Хоть, мудрый, знает он, что враг Христа проклятый наложит черные и на него стигматы,
и братии тысячи сжигая, знает он, что много тысяч раз он будет сам сожжен.
Запечатлев в веках свой лик ужасной славой, ждет с тайной радостью он свой конец кровавый.
И чтит в себе свой сан высокий палача и дланью Господа подъятого бича.
Ступени алтаря отдав безумно трону, он посохом подпер дрожащую корону,
но верный раб Христов, Господен верный пес всех им исторгнутых он не залижет слез.
Он поборол в себе все страсти, все стихии, песнь колыбельная его: «Ave Maria!..»
О, да, он был другим, над ним в часы скорбей парили Ангелы и стаи голубей,
он знал блаженство слез и кроткой благостыни, мир одиночества и голоса в пустыне,
когда ему весь мир казался мудро-прост, когда вся жизнь была молитва, труд и пост.
И зароненные рукой Пречистой Девы в его душе цвели нетленные посевы;
когда его простым словам внимали львы, склонив мечтательно роскошные главы;
он пил, как влагу, звезд холодное мерцанье, он ведал чистые восторги созерцанья.
Благословляя все, он, как Франциск Святой, был обручен навек лишь с Дамой Нищетой.
И он вернулся к нам… С тех пор ему желанно лишь «Откровение» Святого Иоанна.
И вот, отверженный, как новый Агасфер, он в этот мир низвел огонь небесных сфер.
И вот за Бога мстя, он мстит, безумец, Богу, пытаясь одолеть тревогою тревогу.
Но злые подвиги, как черных четок ряд обвили грудь его, впиваются, горят.
Над ним поникнул Крест и в нем померкла Роза, вокруг зиянье тьмы, дыхание мороза,
и день и ночь над ним безумствует набат и разверзается неотвратимый Ад!..

Израилю

Люблю тебя, отверженный народ, зову тебя, жестокий и лукавый! Отмети врагам изменою за гнет… В столетиях влачишь ты след кровавый.
На грани меж разверстых двух миров, то Дьяволом, то Богом искушаем, ты жил в аду, лишь разлучился с раем, ты ведал пытки, ужасы костров.
Ты избран был велением Ягве, ты созерцал полет тысячелетий, венец созвездий на твоей главе, перед тобой не боле мы, как дети…
Проклятия ты небу воссылал, перед тобой склонялись все народы, столп пламени перед тобой пылал и расступались вспененные воды.
Твой страшный лик постигнул до конца сверхчеловек— и в ужасе, бледнея. ударами всевластного резца вдруг изваял рогатым Моисея.
В твоих сынах не умер Соломон, пусть на тебе столетий паутина, тебя зовет бессмертный твой Сион, забытых дней волшебная картина!

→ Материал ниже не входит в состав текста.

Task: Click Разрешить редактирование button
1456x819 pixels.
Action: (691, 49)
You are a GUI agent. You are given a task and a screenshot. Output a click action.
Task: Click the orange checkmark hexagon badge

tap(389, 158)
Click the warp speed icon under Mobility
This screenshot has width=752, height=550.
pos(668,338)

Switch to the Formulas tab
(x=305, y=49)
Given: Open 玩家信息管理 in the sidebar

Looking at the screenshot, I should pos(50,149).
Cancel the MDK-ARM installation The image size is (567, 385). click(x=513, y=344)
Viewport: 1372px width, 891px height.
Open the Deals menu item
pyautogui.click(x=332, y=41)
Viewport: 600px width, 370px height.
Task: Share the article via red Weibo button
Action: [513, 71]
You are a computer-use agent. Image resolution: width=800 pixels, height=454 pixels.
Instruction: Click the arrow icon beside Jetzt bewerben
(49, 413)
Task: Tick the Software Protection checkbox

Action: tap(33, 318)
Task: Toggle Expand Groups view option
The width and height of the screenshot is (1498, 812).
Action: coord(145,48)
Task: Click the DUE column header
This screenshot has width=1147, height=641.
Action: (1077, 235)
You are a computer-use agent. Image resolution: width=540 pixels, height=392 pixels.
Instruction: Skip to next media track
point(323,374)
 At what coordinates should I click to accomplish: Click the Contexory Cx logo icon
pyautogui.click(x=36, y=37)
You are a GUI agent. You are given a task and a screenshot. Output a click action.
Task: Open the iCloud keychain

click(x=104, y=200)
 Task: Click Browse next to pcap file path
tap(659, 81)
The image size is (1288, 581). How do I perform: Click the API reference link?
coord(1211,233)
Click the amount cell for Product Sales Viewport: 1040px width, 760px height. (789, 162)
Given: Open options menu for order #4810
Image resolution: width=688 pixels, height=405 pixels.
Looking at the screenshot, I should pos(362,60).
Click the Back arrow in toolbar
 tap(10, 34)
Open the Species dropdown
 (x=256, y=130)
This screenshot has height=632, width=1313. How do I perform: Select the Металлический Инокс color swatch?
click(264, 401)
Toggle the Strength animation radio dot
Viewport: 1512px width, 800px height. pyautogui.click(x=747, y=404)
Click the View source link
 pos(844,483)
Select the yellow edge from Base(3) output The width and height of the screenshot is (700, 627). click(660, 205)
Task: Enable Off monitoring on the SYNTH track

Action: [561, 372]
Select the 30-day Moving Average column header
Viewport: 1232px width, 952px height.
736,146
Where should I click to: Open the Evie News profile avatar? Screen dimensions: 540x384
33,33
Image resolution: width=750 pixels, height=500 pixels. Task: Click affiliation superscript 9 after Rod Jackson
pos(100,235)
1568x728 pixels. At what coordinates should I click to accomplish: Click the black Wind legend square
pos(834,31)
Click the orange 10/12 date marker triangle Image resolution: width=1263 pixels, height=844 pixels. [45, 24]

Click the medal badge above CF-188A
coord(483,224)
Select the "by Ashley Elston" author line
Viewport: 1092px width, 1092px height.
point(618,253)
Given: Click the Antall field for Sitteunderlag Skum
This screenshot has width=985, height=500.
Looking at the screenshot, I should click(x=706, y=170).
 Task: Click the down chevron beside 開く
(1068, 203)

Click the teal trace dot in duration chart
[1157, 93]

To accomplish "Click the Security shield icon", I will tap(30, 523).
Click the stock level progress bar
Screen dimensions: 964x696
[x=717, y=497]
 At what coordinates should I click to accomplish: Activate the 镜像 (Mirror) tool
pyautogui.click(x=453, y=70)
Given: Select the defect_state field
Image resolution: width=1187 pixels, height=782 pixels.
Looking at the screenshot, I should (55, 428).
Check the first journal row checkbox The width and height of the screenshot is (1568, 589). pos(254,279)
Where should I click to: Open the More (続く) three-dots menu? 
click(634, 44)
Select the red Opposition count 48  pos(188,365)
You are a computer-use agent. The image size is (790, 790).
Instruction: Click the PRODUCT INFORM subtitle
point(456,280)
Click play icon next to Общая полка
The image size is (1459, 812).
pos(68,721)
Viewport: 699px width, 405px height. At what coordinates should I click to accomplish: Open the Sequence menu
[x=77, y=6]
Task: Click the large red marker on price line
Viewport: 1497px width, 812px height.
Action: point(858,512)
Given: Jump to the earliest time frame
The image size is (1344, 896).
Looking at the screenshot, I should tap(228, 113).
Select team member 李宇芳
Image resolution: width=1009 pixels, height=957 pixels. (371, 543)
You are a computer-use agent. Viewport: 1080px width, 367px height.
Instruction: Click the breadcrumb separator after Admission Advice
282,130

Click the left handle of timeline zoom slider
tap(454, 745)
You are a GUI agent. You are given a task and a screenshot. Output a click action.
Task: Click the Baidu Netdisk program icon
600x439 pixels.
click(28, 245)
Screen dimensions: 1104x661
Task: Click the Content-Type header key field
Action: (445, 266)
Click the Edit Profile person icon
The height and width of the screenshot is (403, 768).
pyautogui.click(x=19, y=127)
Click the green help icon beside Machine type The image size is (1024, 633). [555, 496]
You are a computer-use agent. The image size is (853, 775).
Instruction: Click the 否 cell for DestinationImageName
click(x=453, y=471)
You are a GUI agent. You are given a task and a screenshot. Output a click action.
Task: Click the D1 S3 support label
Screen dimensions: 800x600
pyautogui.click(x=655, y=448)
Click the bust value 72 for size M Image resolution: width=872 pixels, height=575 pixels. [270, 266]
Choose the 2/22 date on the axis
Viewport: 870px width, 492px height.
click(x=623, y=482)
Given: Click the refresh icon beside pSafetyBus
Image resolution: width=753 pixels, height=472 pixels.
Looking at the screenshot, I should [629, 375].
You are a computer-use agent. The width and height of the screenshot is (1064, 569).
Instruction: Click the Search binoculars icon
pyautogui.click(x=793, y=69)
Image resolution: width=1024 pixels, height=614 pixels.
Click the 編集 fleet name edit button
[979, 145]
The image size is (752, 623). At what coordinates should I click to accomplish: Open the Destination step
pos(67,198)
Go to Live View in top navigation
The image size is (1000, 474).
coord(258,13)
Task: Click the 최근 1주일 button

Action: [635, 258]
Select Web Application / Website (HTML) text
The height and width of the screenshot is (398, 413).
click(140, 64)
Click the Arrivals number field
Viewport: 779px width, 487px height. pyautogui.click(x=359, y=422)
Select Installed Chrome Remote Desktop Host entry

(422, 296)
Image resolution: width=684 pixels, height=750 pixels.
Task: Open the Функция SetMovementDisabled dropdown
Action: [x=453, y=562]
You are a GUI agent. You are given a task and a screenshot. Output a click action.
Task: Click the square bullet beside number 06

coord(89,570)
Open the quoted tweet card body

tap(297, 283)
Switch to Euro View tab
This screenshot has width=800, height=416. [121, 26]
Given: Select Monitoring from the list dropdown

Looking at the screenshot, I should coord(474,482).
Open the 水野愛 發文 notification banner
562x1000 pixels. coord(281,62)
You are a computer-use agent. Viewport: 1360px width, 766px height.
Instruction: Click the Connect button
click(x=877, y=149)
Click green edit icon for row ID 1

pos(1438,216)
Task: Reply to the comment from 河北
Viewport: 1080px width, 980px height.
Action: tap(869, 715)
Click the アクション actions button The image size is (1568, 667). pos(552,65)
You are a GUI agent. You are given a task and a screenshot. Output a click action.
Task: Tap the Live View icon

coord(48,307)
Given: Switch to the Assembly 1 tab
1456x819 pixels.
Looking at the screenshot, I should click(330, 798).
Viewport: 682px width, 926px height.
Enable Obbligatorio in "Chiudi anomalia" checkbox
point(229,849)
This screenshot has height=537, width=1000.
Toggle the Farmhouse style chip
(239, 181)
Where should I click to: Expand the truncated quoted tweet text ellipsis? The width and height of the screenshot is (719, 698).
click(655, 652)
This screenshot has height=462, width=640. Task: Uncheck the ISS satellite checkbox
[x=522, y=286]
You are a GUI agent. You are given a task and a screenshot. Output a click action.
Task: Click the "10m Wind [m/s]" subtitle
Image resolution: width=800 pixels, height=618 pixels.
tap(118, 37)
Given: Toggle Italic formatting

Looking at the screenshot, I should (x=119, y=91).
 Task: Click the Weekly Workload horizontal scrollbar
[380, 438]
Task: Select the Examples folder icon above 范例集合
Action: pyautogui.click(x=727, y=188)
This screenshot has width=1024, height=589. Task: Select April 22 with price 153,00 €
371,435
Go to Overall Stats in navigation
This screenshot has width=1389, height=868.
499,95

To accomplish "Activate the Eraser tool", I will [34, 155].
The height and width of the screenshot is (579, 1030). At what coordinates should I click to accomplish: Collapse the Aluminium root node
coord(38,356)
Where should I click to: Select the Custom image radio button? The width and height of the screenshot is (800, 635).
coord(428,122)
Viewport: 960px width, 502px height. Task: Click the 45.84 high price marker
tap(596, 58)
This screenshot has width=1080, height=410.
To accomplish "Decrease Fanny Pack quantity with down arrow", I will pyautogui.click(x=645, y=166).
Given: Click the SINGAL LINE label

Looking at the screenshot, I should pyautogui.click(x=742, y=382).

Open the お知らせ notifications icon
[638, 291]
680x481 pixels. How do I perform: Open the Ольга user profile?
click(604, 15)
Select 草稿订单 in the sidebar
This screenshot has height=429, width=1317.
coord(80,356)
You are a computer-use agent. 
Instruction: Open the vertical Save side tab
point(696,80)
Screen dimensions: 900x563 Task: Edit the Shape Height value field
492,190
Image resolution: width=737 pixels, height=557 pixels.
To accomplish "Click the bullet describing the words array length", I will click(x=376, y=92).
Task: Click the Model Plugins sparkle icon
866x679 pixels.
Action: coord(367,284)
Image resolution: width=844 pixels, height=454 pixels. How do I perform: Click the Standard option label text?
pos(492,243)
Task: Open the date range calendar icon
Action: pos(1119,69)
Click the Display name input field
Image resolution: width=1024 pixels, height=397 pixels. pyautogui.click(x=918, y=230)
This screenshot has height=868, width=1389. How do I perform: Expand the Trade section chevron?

Еще живут в устах твоих сынов горячие, гортанные напевы, и, опаленные пустыней, девы еще полны роскошных, знойных снов.
В объятиях любви сжигать умея, они живут и царствуют в мечтах; лобзание язвительного змея еще горит на пурпурных устах!
На их кудрях гремящие монеты прекрасней всех созвездий и луны; как гром тимпанов, песни старины, пусть в наши дни прославят их сонеты.
Пусть блещет ад в сверканье их зрачков!.. Их взор. что звал к полуденной истоме, угас во тьме, под тяжестью оков, на торжище, в тюрьме, в публичном доме!